Gutekunst has good reason to try to finish another deal this year. It would allow an extra season to spread around salary-cap money and stay under a 2021 cap that probably will drop to $175 million from $198 million this year.
Bakhtiari’s new deal surely was structured to count as little as possible against next year’s cap.
“We have some players that are coming up that we’d certainly like to re-sign if we can,” Gutekunst said when asked if he might get another deal done before the end of the season.
Bakhtiari clearly had been the priority from the start. He plays left tackle, which is a premium position because it demands blocking the best pass rushers in the league on the quarterback’s blind side. The deal suggests Gutekunst didn’t seriously entertain the possibility of letting Bakhtiari walk next year and replacing him with, say, versatile second-year pro Elgton Jenkins, who in a stint at left tackle last week at least showed the potential he could be able to handle the job. If Bakhtiari walked, the money saved could go to other players, from within and outside the organization.
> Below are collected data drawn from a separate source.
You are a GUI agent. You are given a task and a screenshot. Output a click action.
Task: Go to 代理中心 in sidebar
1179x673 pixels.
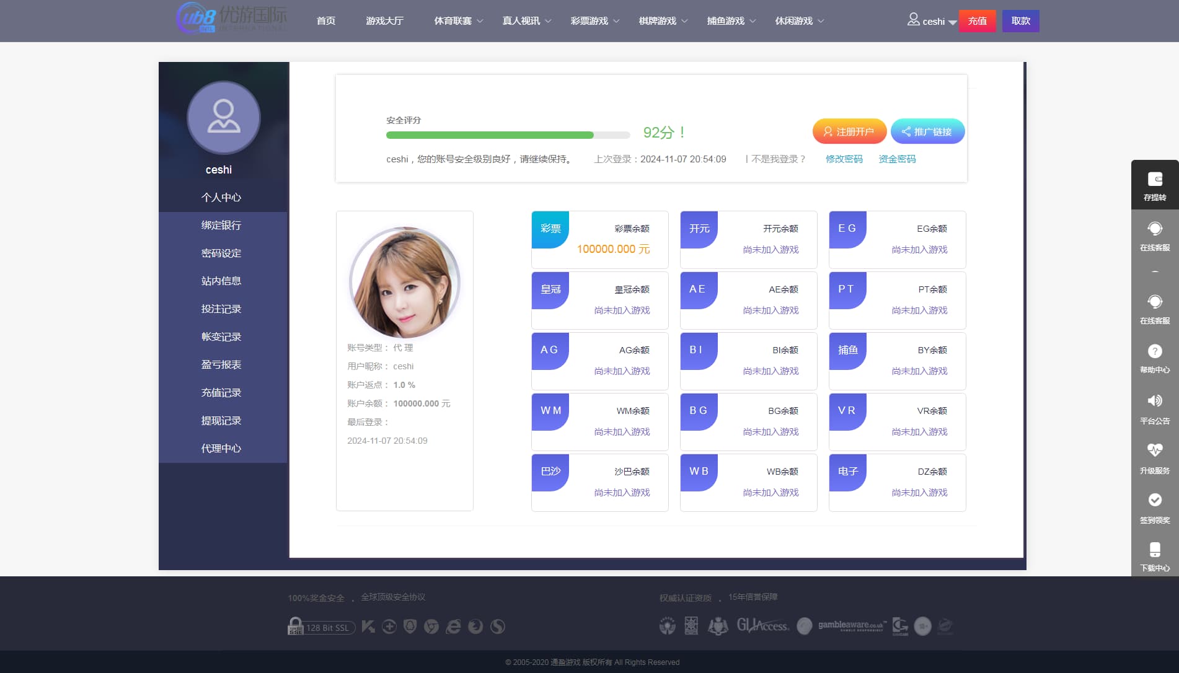click(221, 449)
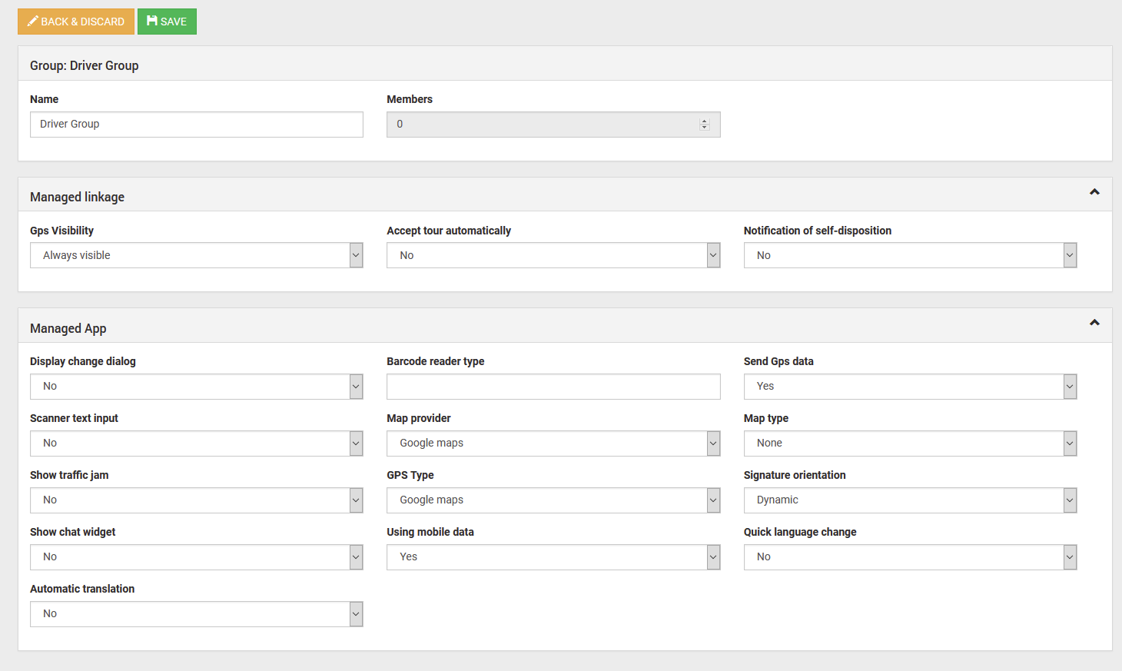The height and width of the screenshot is (671, 1122).
Task: Focus the Barcode reader type field
Action: 553,387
But Bakhtiari is 29 and at a position where it’s not uncommon for players to perform at a high level into their early 30s. He should remain one of the league’s best left tackles for two more years, at least, and it would hardly be a
surprise if it extended beyond that.
“He’s an elite player at an elite position,” Gutekunst said, “and we felt it was important to lock him up and I think it helps us go forward with some of the other things we want to do.”
According to a report from ESPN, the four new years on Bakhtiari’s contract average $23 million a year, and with this year included the five-year deal is worth $20.7 million. Both of those top the previously highest-paid offensive lineman, Houston’s Laremy Tunsil, at $22 million and $19 million in those categories.
“That is something special that I’ve been chasing really ever since I got in the league,” Bakhtiari said. “I have goals, very lofty ones, and I always wanted to
say that I was the highest-paid offensive lineman in NFL history and today I get to say that.”
The best guess is that Jones is Gutekunst’s next priority. The running back is arguably the second-most important player to the Packers’ offense, behind only Aaron Rodgers, because of the dynamic element he brings and his versatility in the passing game. Against the Jaguars on Sunday he rushed for only 46 yards but also had five catches for 45 yards and a big blitz pickup on a Rodgers scramble and pass to Marquez ValdesScantling that converted a third down on a touchdown drive.
Retaining Linsley at center for a salary in the presumed $9 million salary range could be tough because of the money now invested in the offensive line with Bakhtiari. But that also depends on what happens with Jones and King.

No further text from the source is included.